“Hellstrom must have some price!” Peruge said.
“You think if you up the ante, he may bite?”
“I don’t know for sure. What I’d like to do is send Janvert and probably Myerlie around to the south of Hellstrom’s valley and look for sign of Carlos and Tymiena. I have a hunch they may have approached from the south. Lots of trees that way and you know how cautious Carlos was.”
“You send no one.”
“Chief, if we—”
“No.”
“But if we could put that kind of pressure on Hellstrom we might get him for much less. We could have this thing all sewed up and ready to move before the board gets—well, you know how they can be when they get suspicious.”
“You would teach your grandfather to suck eggs. I said no!”
Peruge began to sense complications. “Then what do you want me to do?”
“Tell me what you saw at Hellstrom’s place.”
“Not much more than I saw yesterday.”
“Be specific.”
“In one sense, it’s ordinary; very ordinary. Almost too ordinary. No laughter, smiles, relaxation; everything very serious and, well, dedicated. That’s the word that kept occurring to me: dedicated. That is not ordinary. They put me in mind of a Chicom farm commune laboring to meet its harvest quota.”
“I don’t think we’re going to find a red in this woodpile,” the Chief said, “but that’s something to keep in mind if we need to cover ourselves with glory. However, the matter is much more serious than you realize.”
“Oh?” Peruge was suddenly alert, intensely concentrated on the voice coming to him over the phone.
“I had a call from upstairs today,” the Chief said. “A special assistant to the Man. They wanted to know if we were the ones poking into Hellstrom’s affairs.”
“Oh-oh!” Peruge nodded. That explained why Hellstrom had appeared so confidently in command of the situation. How did this little bug doctor get that kind of clout?
“What did you do?” Peruge asked.
“I lied,” the Chief said, his voice bland. “I said it must be somebody else because I hadn’t heard about it. However, I promised to check because sometimes my people get a bit overzealous.”
Peruge stared at the wall in silence for a moment. Who was being set up here? He said, “We have Merrivale set up if we need a patsy.”
“That was one of the things I considered.”
One of the things! Peruge thought.
The Chief interrupted his development of that worry, asking, “Now, tell me what they’re doing on that farm.”
“They’re making movies about insects.”
“You told me that yesterday. Is that all?”
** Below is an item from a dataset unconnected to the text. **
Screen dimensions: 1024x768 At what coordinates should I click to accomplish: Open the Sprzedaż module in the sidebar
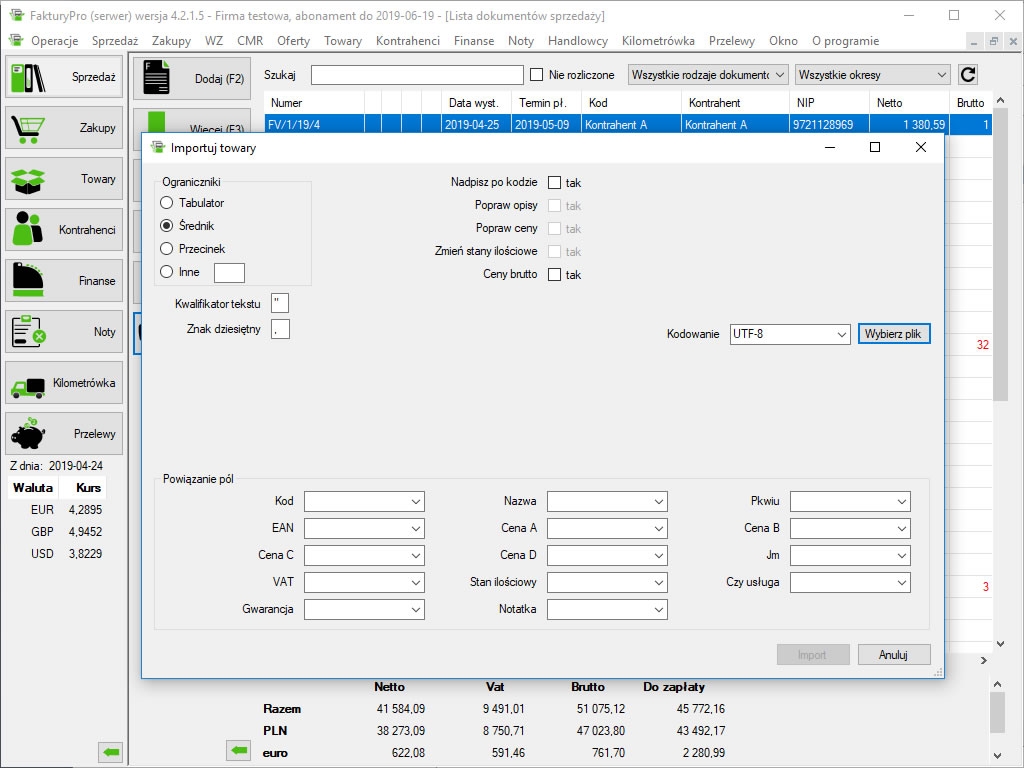click(64, 77)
“I’m not sure what else they’re doing, but I have some ideas about where they may be doing it. There’s a basement in that barn-studio: wardrobe and some other crap down there, all disgustingly normal in appearance. But there’s a tunnel from the barn to the house. They took me through it and we had lunch in the house. There were some very strange dames to wait on us, too, I tell you. Beautiful dolls, all four of them, but they don’t talk—not even when you speak directly to them.”
“What?”
“They don’t speak. They just serve table and go away. Hellstrom said it’s because they’re perfecting special accents and have been ordered by their voice coach not to say anything unless the coach is there to listen and correct them.”
“That sounds reasonable.”
“Does it? It struck me as odd.”
“Were you transmitting to Janvert and the others?”
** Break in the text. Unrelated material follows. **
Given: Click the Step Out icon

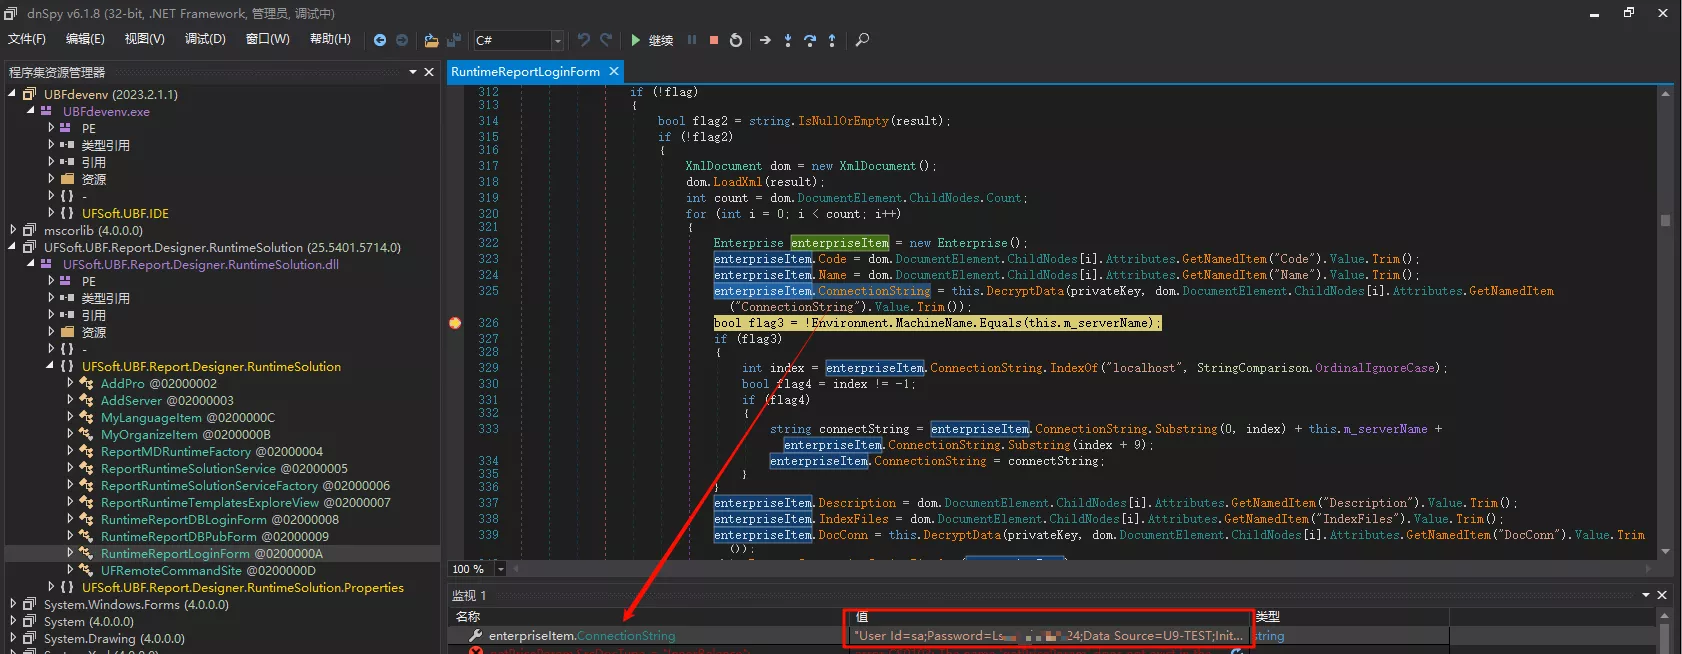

“No. It was the same as yesterday. They were very nice about it and so-o-o reasonable. Radio for their sound tracks and so on. Would I please not cause problems?”
“I still don’t like you going in there without radio. If something—maybe you’d better replace Janvert with Myerlie or DT as your second.”
“Relax. They as much as told me that I’d be all right if I played it cool.”
“How’d they do that?”
“Hellstrom explained in detail how angry he gets when people cause setbacks in their schedule. I was told to stick close to my guide and not stray.”
“Who was your guide?”
“Some little guy named Saldo, no bigger than Shorty Janvert. Very closemouthed. There was no sign of the dame they threw at me yesterday.”
“Dzule, are you sure you’re not imagining—”
“I’m sure. Look, we’re stymied. I need help. I want the highway patrol, the FBI, and anyone else we can dragoon into it crawling over those hills around Hellstrom’s farm.”
“Dzule! Didn’t you hear me when I told you about my call from upstairs?”
Peruge tried to swallow in a suddenly dry throat. The Chief could be very abrupt and final when his voice took on that calm, reasonable tone of correction. So there was more to that call from upstairs than just reported. The troops were stirred up.
“You cannot ask for help on a project that doesn’t exist,” the Chief said.
Peruge said, “Did you know I’d transmitted a request through Signals for FBI help?”
“I intercepted that and cut it off. That request no longer exists.”
“Is there any way we could get an overflight to inspect that farm?”
“Why?”
“It’s what I was starting to explain. There’s this tunnel from the barn to the house. I’d like to know if there are more such tunnels under that area. Geological Survey has techniques to detect that kind of thing.”
“I don’t think I could ask for that without tipping our hand. I’ll look into it, though. There may be some other way. You’re suggesting they may have laboratories and such under the barn in tunnels?”
“Yes.”
“It’s an idea. I’ve a couple of friends in the oil industry who owe us favors.”
“The board—”
“Dzule!” There was a warning note in that voice. It said, don’t question my intelligence!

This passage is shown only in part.